Peter Zijlstra wrote:
quoted text
> Paravirt spinlocks sounds like a good idea anyway, that way you can make
> them scheduling locks (from the host's POV) when the lock owner (vcpu)
> isn't running.
>
> Burning time spinning on !running vcpus seems like a waste to me.
>   

In theory.  But in practice Linux locks are so low-contention that not 
much time seems to get wasted.  I've been doing experiments with 
spin-a-while-then-block locks, but they never got to the -then-block 
part in my test.  The burning cycles spinning only gets expensive if the 
lock-holder vcpu gets preempted, and there's other cpus spinning on that 
lock; but if locks are held only briefly, then there's little chance 
being preempted while holding the lock.

At least that's at the scale I've been testing, with only two cores.  I 
expect things look different with 8 or 16 cores and similarly scaled guests.

quoted text
> As for the scheduler solving the unfairness that ticket locks solve,
>   

No, I never said scheduler would the problem, merely mitigate it.

_Given information_
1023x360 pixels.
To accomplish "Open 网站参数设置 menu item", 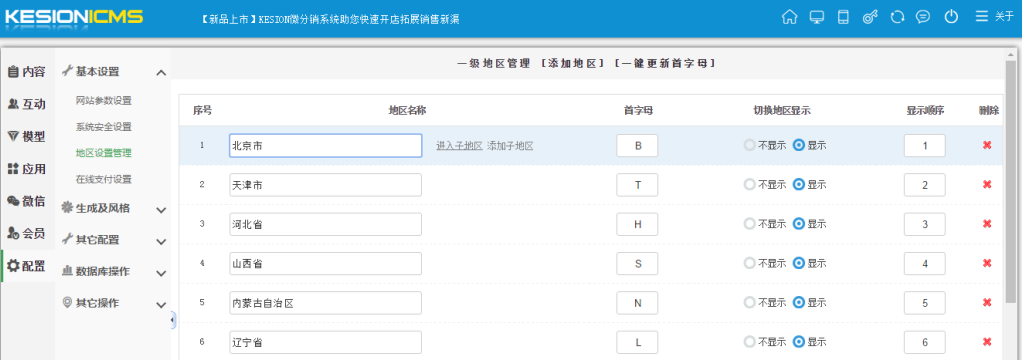I will tap(104, 100).
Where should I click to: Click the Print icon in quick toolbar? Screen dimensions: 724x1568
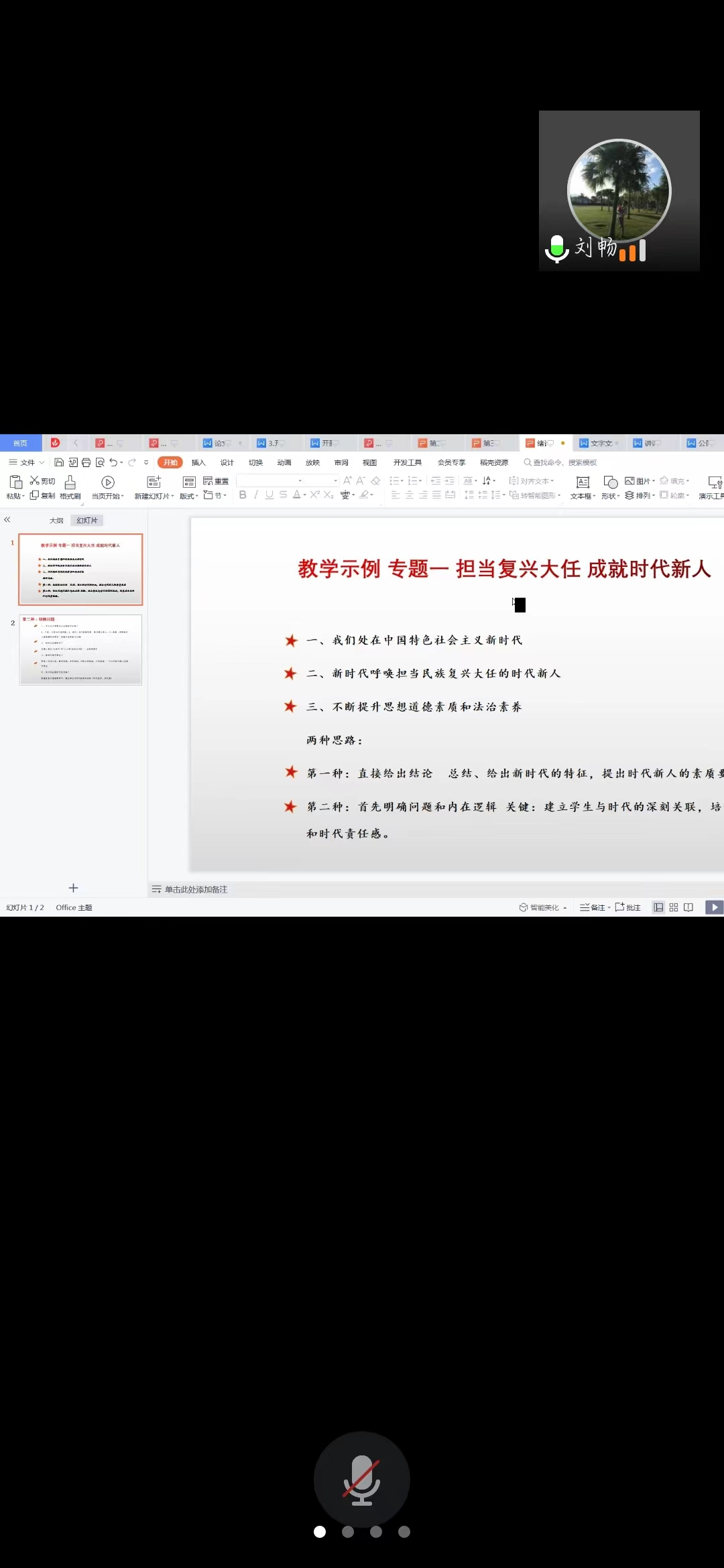coord(86,462)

_Requests_
- a) From the spinlock discussion above, transcribe the passage that begins at the words "At least that's" and stops after the words "merely mitigate it.".
- b) Which numbers of cores does the spinlock discussion above mention? List every one.
- c) For each statement, decide whether the spinlock discussion above supports it. Answer yes or no, and quote the deciding words.
(i) The experiments with spin-a-while-then-block locks reached the -then-block part.
(ii) The testing was done with only two cores.
(iii) Burning cycles spinning gets expensive if the lock-holder vcpu gets preempted while other cpus spin on that lock.

_Outputs by task_
- a)
At least that's at the scale I've been testing, with only two cores.  I 
expect things look different with 8 or 16 cores and similarly scaled guests.

quoted text
> As for the scheduler solving the unfairness that ticket locks solve,
>   

No, I never said scheduler would the problem, merely mitigate it.

- b) two, 8, 16

- c)
(i) No: "they never got to the -then-block part in my test"
(ii) Yes: "with only two cores"
(iii) Yes: "The burning cycles spinning only gets expensive if the lock-holder vcpu gets preempted, and there's other cpus spinning on that lock"